自動車の販売店は大別して、メーカーの「正規ディーラー」と、正規ディーラーを経由して新車を販売する「サブディーラー」に分けられます。(図)サブディーラーは、整備工場や中古車店だったりしますが、メーカーから直接、車を仕入れることはできません。
クイックも、正規ディーラーを介して新車をネット上で販売する、サブディーラーです。
自動車のネット販売に詳しい関係者は「サブディーラーは正規ディーラーと、支払いの関係でも信頼関係を築くことが大事。人気車種になれば、自分(正規)のところの注文を優先させるのが常。サブディーラーが注文を定期的に出せなければ納期が後回しにされる」と指摘します。
しかし、千葉の会社員の場合、十月に車体番号が届き、車庫証明をクイックに提出しました。
ホンダ本社に問い合わせると、同じ車体番号の車は、工場からきちっと出荷されていました。
それから二カ月、なぜ納車が遅れたのか…。
納車にきた川崎市内のホンダディーラーも「十月には車が完成していた。いつ納車するのか、大丈夫なのか、クイックに催促したがナシのつぶてだった」と漏らしました。
自動車ネット販売関係者は「クイックに納車の意思がなかったとは言い切れず『詐欺』ともいえないが、はっきりと納期遅れの理由をユーザーに説明もしない。非常に悪質だと思う」と強調しました。
東京都品川区南大井にあるクイック本社は十四階建てビルの十階で、閑散としたフロアにコンピューター画面の光が鈍く漏れていました。
なぜ、納車遅れがおこるのか。いくら説明を求めても、クイック側から具体的な回答はありません。
車のネット販売は、自動車メーカー自前のネット販売、中古車販売、仲介販売があります。仲介系は、見積もり依頼型と直販型に大別されます。
見積もり依頼型は、ユーザーの見積もり依頼をネット上で受け、それをディーラーにつなぎ、紹介料をとるもの。
直販型は、見積もり依頼、購入予約をネット上で行うもので、クイックは直販型に入ります。

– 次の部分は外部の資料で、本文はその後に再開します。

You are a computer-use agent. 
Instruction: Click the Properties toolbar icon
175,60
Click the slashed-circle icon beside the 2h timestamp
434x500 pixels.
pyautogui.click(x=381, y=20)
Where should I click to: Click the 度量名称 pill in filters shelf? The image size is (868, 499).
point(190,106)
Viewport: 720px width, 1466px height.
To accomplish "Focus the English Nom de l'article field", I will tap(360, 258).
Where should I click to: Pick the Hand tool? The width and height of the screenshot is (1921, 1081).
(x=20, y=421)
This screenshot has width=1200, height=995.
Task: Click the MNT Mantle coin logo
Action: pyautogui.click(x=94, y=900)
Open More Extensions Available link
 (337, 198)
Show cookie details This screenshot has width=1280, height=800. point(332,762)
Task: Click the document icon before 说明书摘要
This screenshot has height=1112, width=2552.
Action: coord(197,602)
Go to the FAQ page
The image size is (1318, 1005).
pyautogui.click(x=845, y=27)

クイックの佐藤治社長は、「顧客に会わずに取引をする」と特徴づけ、電子メールをセールスに活用し、商談の手間を省くことが売りです。
一方、千葉県の会社員が「他のディーラーが値引き額を公示しないのに対し、クイックは提示していたことが魅力だった」というように、格安値段の公示も大きなポイントでした。
自動車ジャーナリストの松本隆一さんは、「一般的に見積もり依頼型は、ユーザーとの間で、金銭のやりとりは発生しない。直販型の場合、いくら価格が安くても納車の前にお金を渡さないのが原則。商習慣上の申込金(一万円)程度にとどめるべきだ」と指摘します。